(Stored entries)
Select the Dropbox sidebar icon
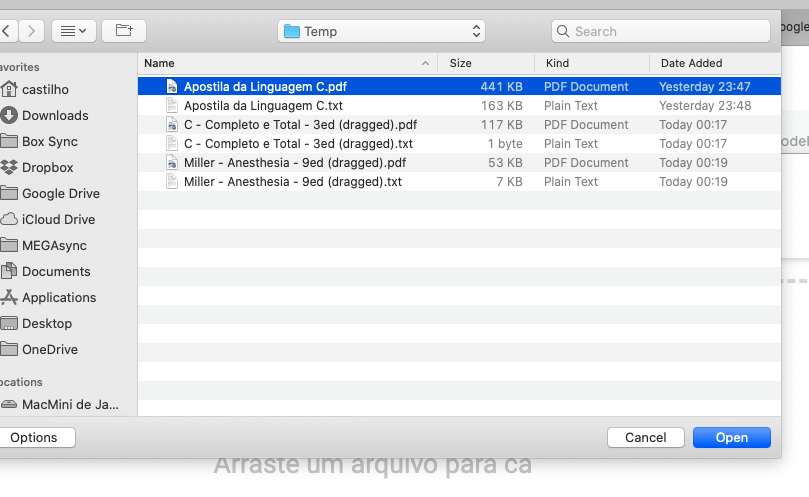pyautogui.click(x=9, y=167)
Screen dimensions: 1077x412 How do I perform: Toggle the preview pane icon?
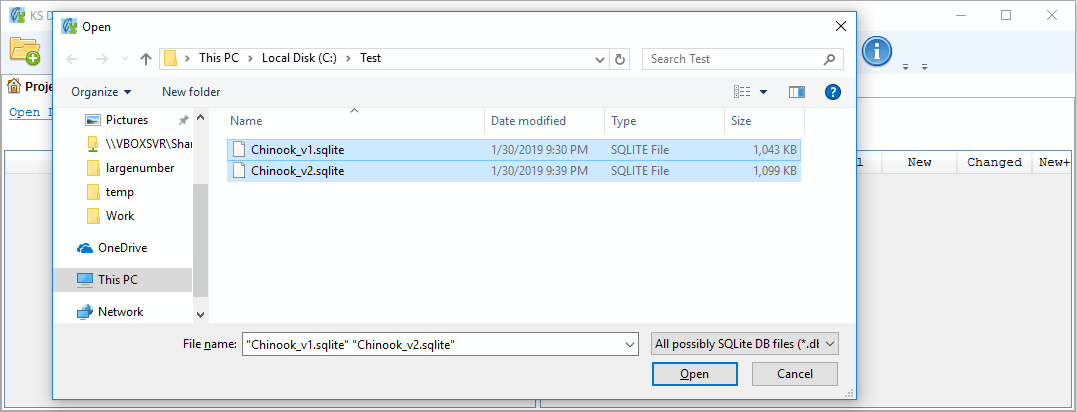pyautogui.click(x=797, y=92)
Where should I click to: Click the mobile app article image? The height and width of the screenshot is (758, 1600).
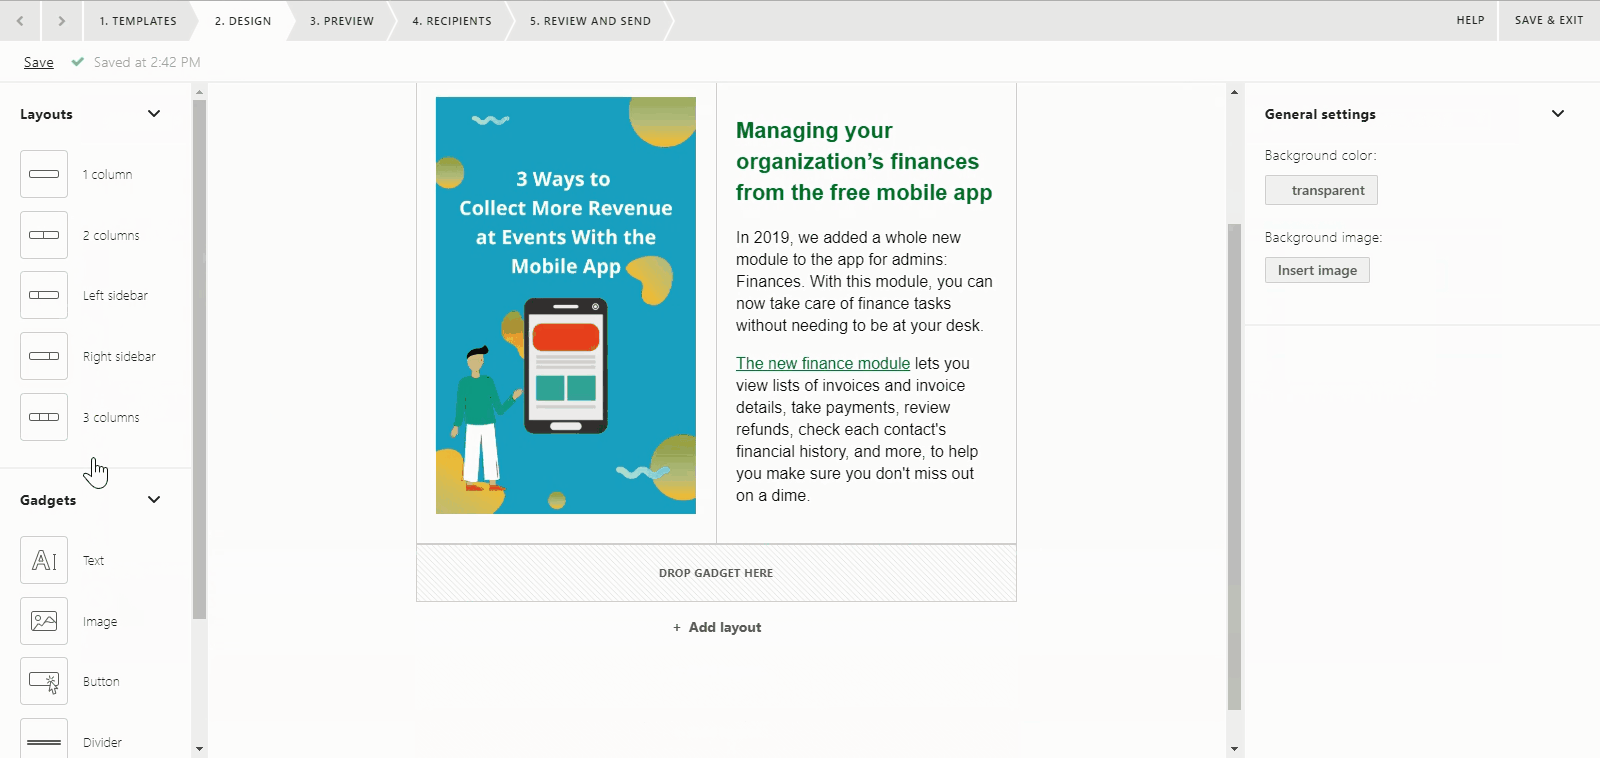tap(566, 305)
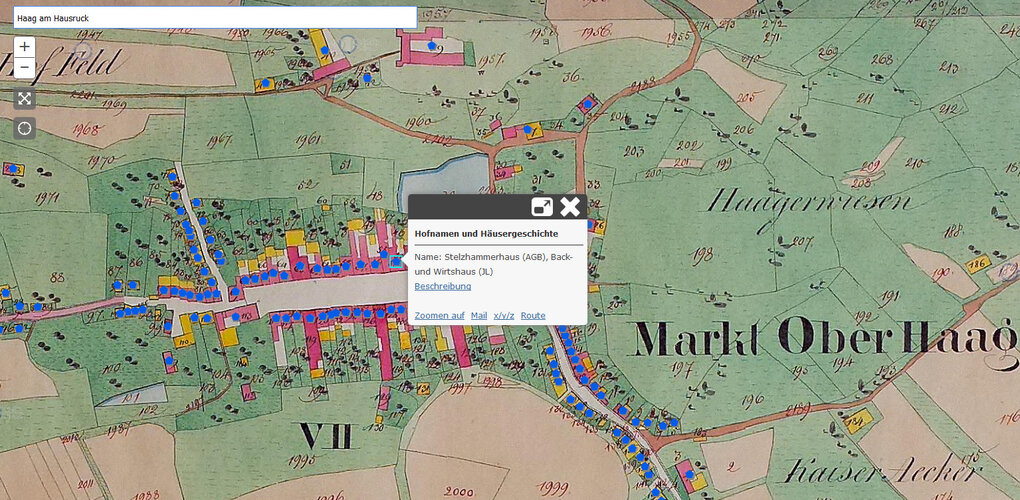Click the x/y/z coordinates link
1020x500 pixels.
point(504,316)
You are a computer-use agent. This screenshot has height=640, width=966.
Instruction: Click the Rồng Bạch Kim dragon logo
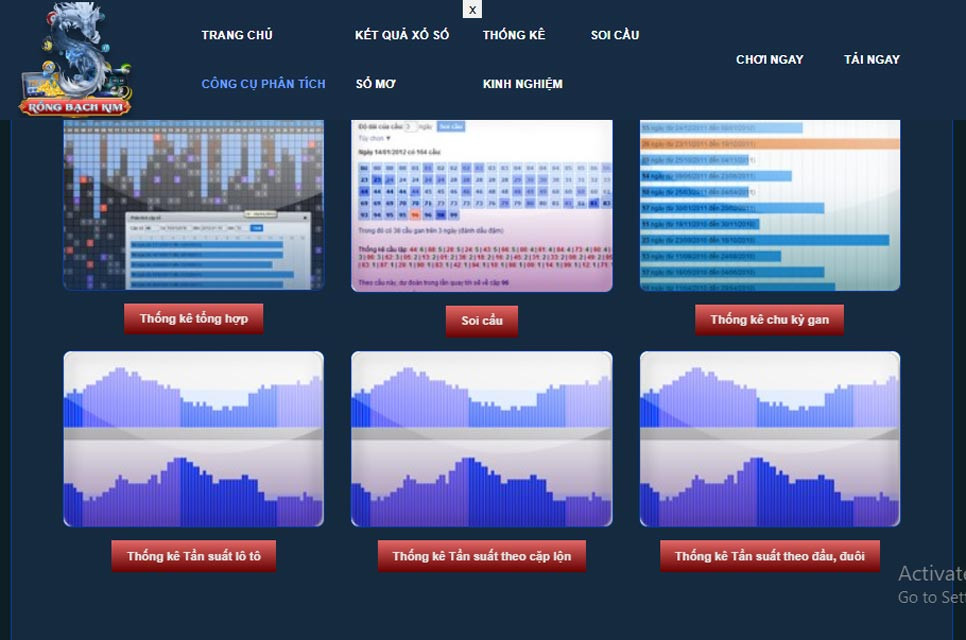tap(76, 60)
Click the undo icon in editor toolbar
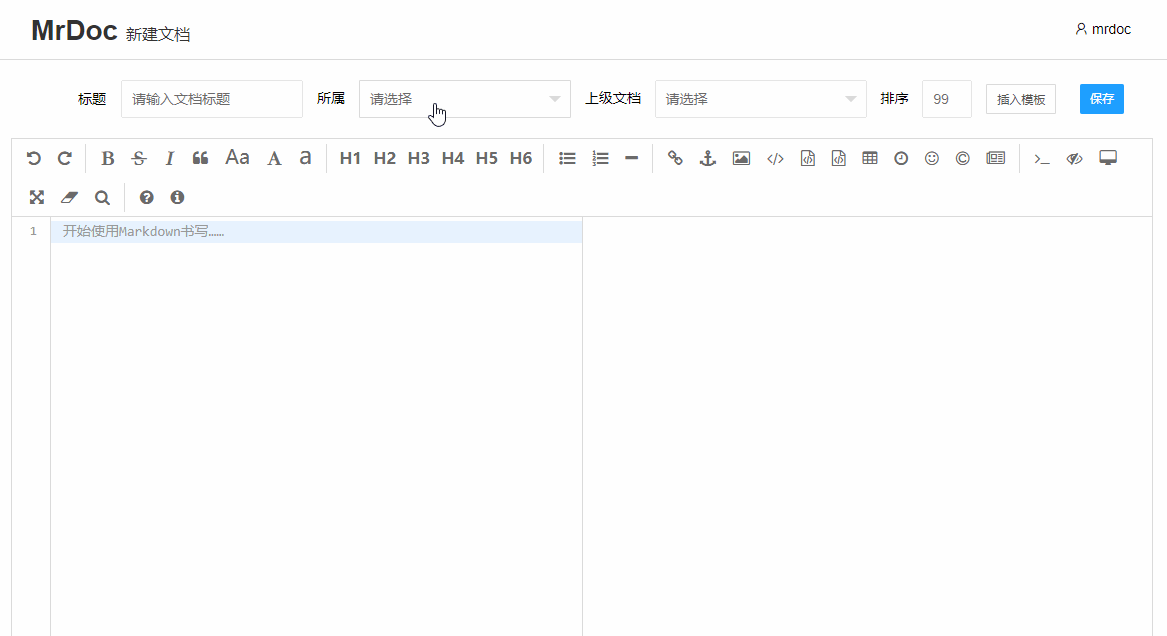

WORK INSTRUCTIONS:
Only the lines from the one holding "Where should I" through the end of the data are to be printed, exactly as they stand and with no pictures.

RESPONSE BOX:
Where should I click to: Click the mobile app article image? The height and width of the screenshot is (758, 1600).
tap(566, 305)
Click the x/y/z coordinates link
1020x500 pixels.
point(504,316)
You are a computer-use agent. This screenshot has height=640, width=966.
Instruction: Click the Rồng Bạch Kim dragon logo
tap(76, 60)
Click the undo icon in editor toolbar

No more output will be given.